>> begin

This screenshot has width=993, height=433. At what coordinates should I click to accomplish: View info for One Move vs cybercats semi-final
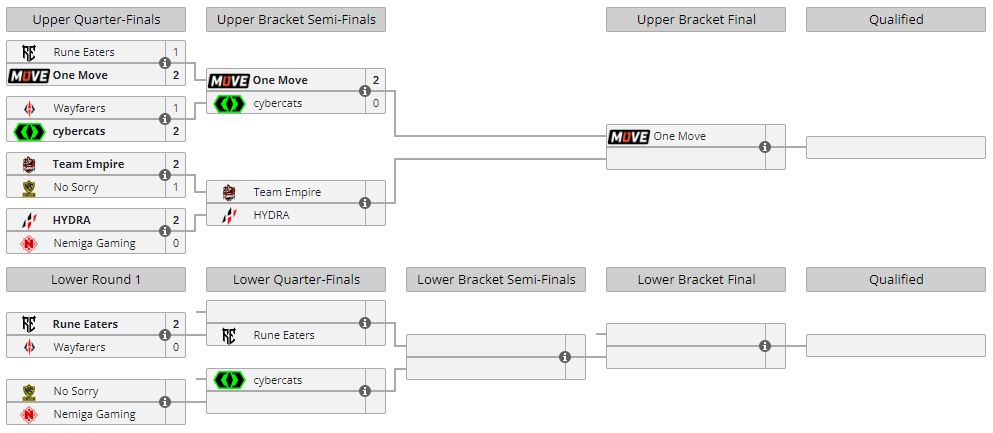365,91
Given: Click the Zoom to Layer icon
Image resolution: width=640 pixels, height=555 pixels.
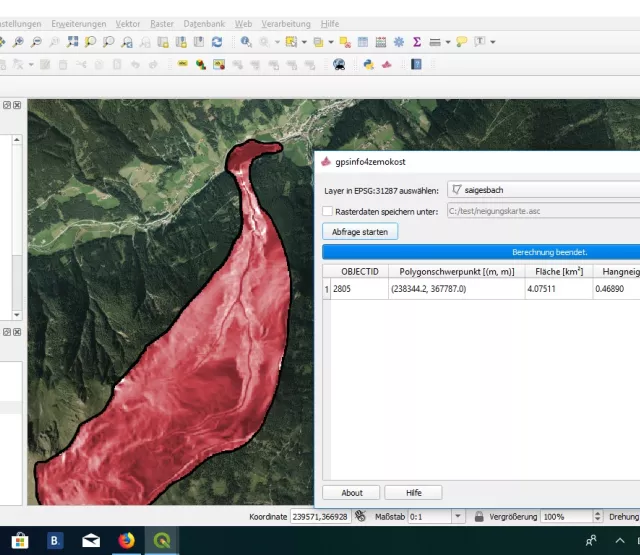Looking at the screenshot, I should click(x=108, y=42).
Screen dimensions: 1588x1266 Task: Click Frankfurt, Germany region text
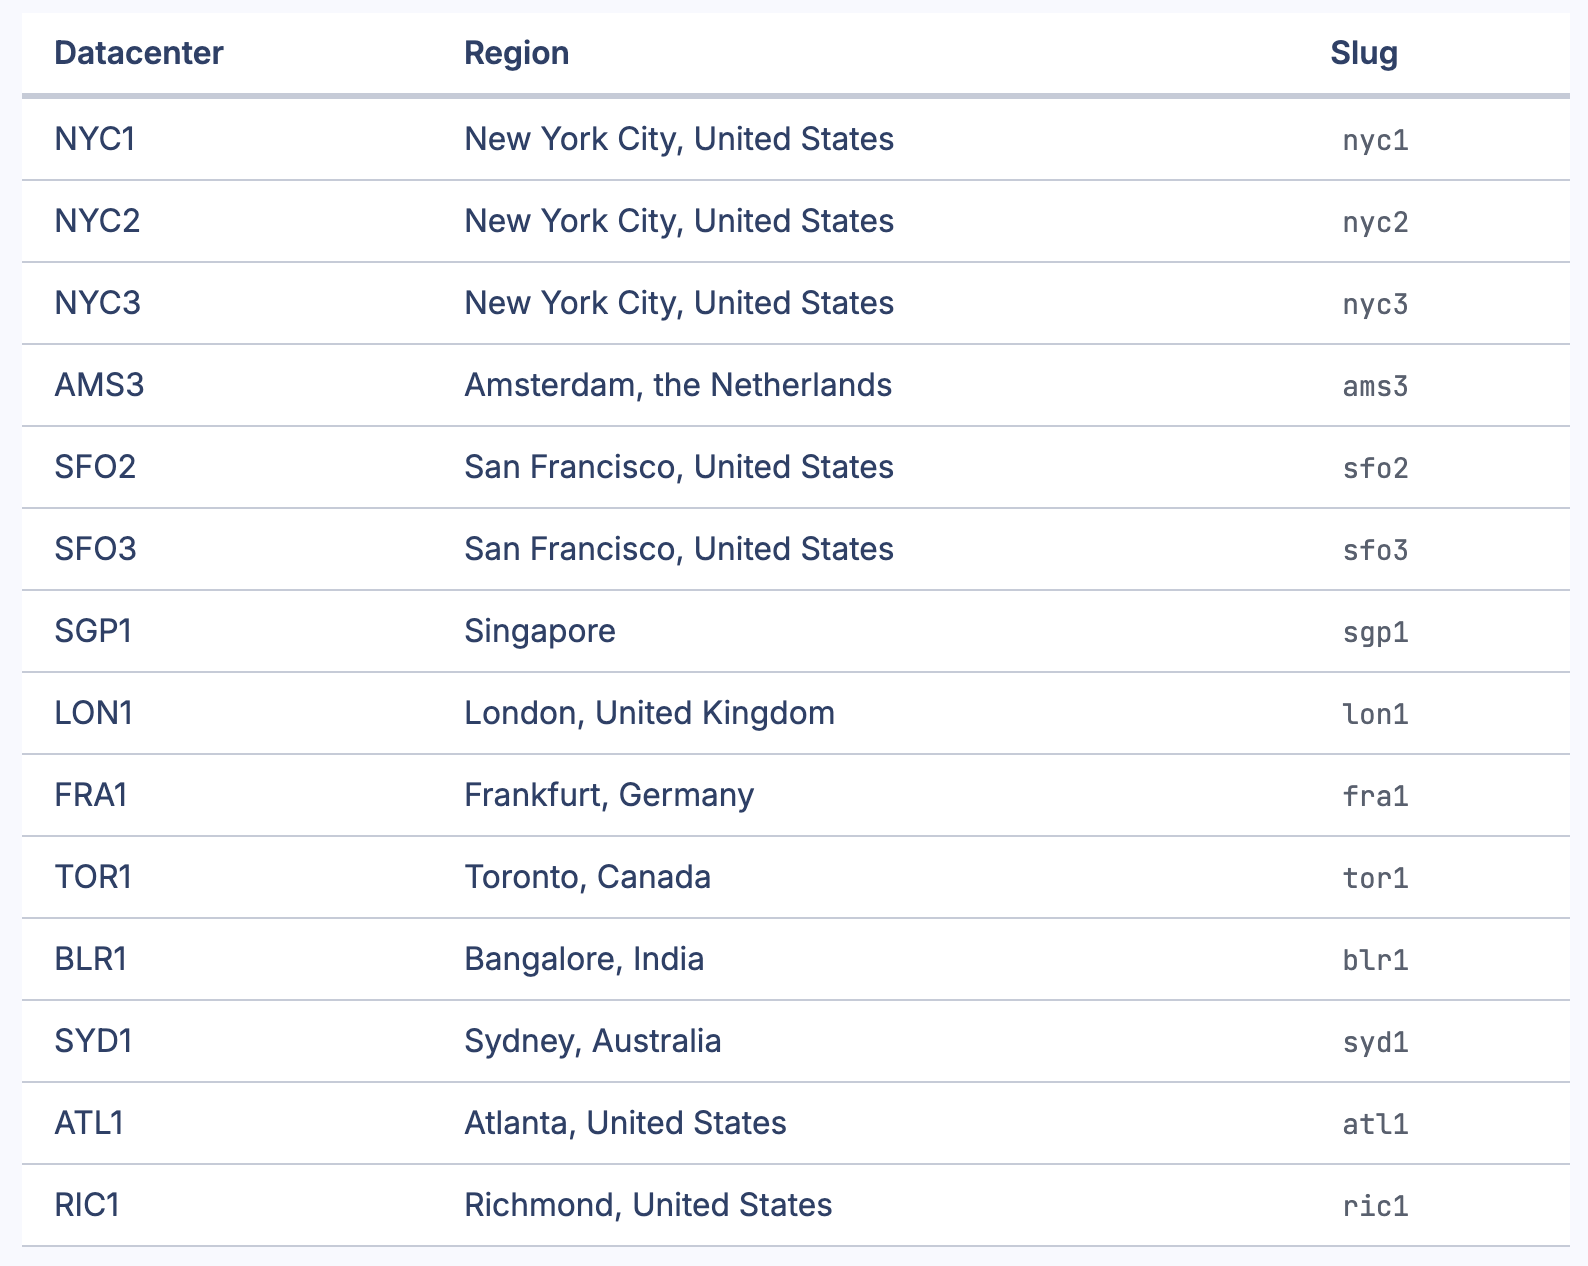609,795
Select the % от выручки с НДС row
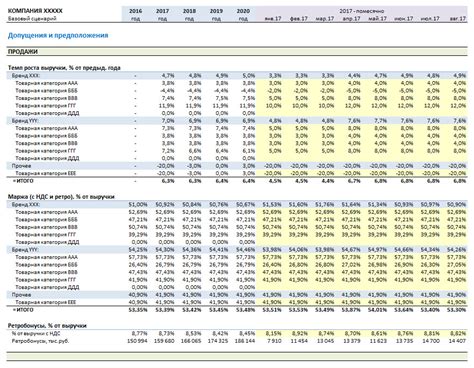 (x=36, y=333)
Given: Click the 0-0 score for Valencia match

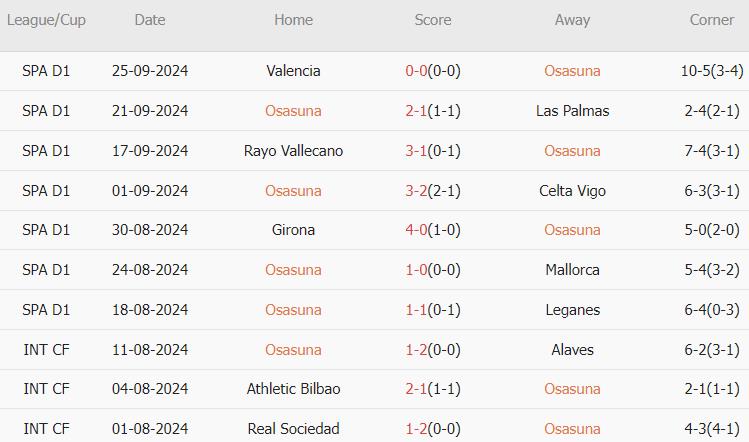Looking at the screenshot, I should [416, 71].
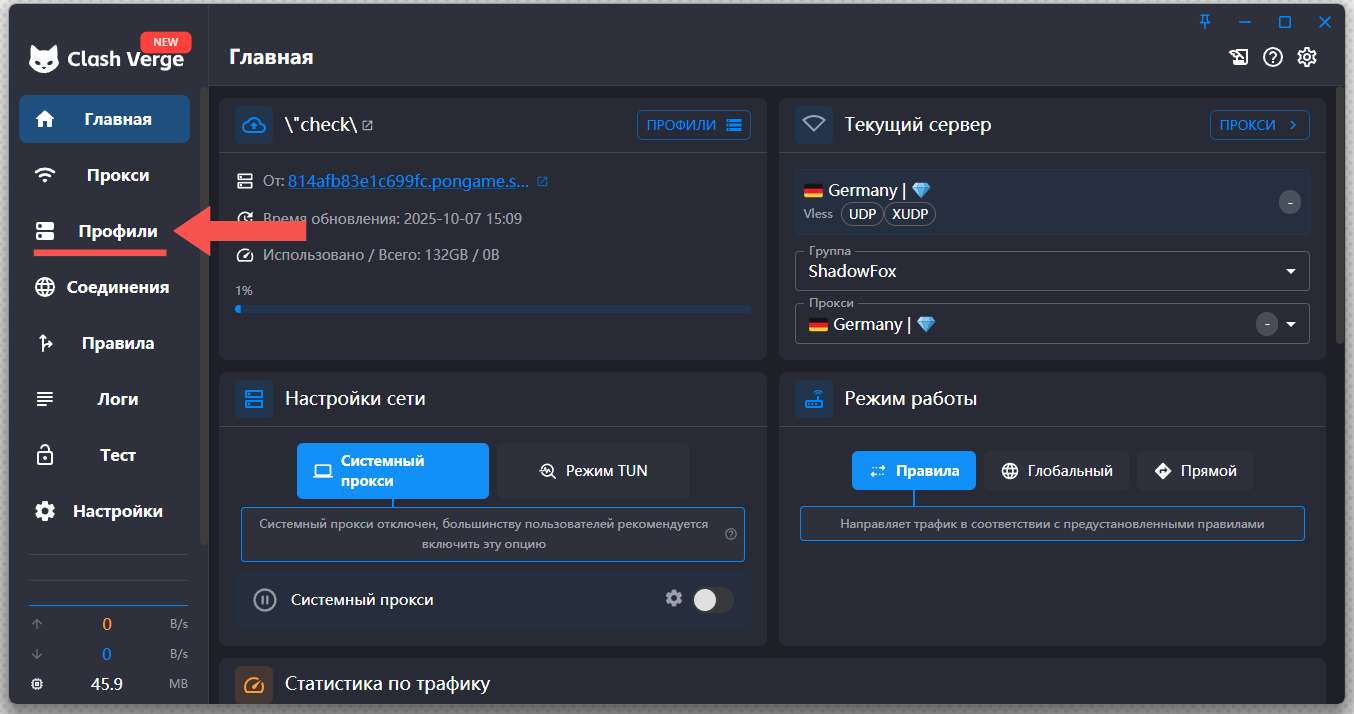Open external link icon next to check profile
The image size is (1354, 714).
[x=368, y=125]
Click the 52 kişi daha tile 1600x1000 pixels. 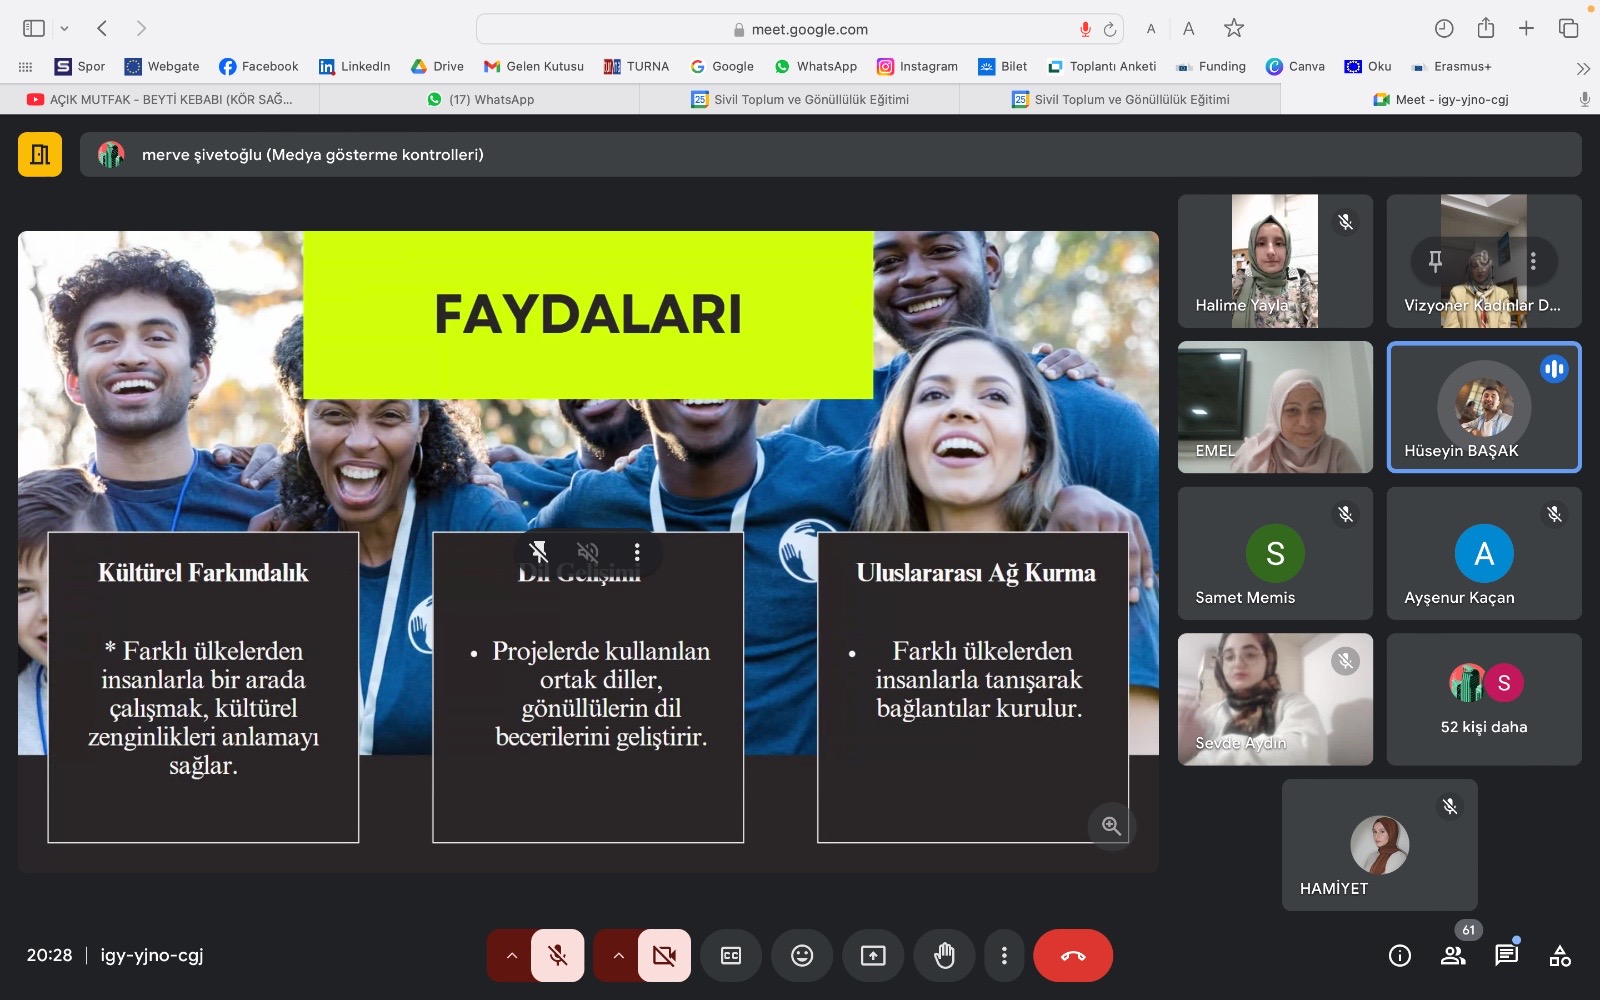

>> end

Put every one of the records above into a numbered list, one record per item, with no blank lines, and leave the pictures out.

1. This screenshot has width=993, height=433. At what coordinates should I click to accomplish: View info for One Move vs cybercats semi-final
2. 365,91
3. Given: Click the Zoom to Layer icon
4. Image resolution: width=640 pixels, height=555 pixels.
5. Looking at the screenshot, I should click(x=108, y=42).
6. Screen dimensions: 1588x1266 Task: Click Frankfurt, Germany region text
7. 609,795
8. Select the % от выручки с НДС row
9.  (x=36, y=333)
10. Given: Click the 0-0 score for Valencia match
11. Looking at the screenshot, I should [416, 71].
12. Open external link icon next to check profile
13. The image size is (1354, 714).
14. [x=368, y=125]
15. Click the 52 kişi daha tile 1600x1000 pixels. 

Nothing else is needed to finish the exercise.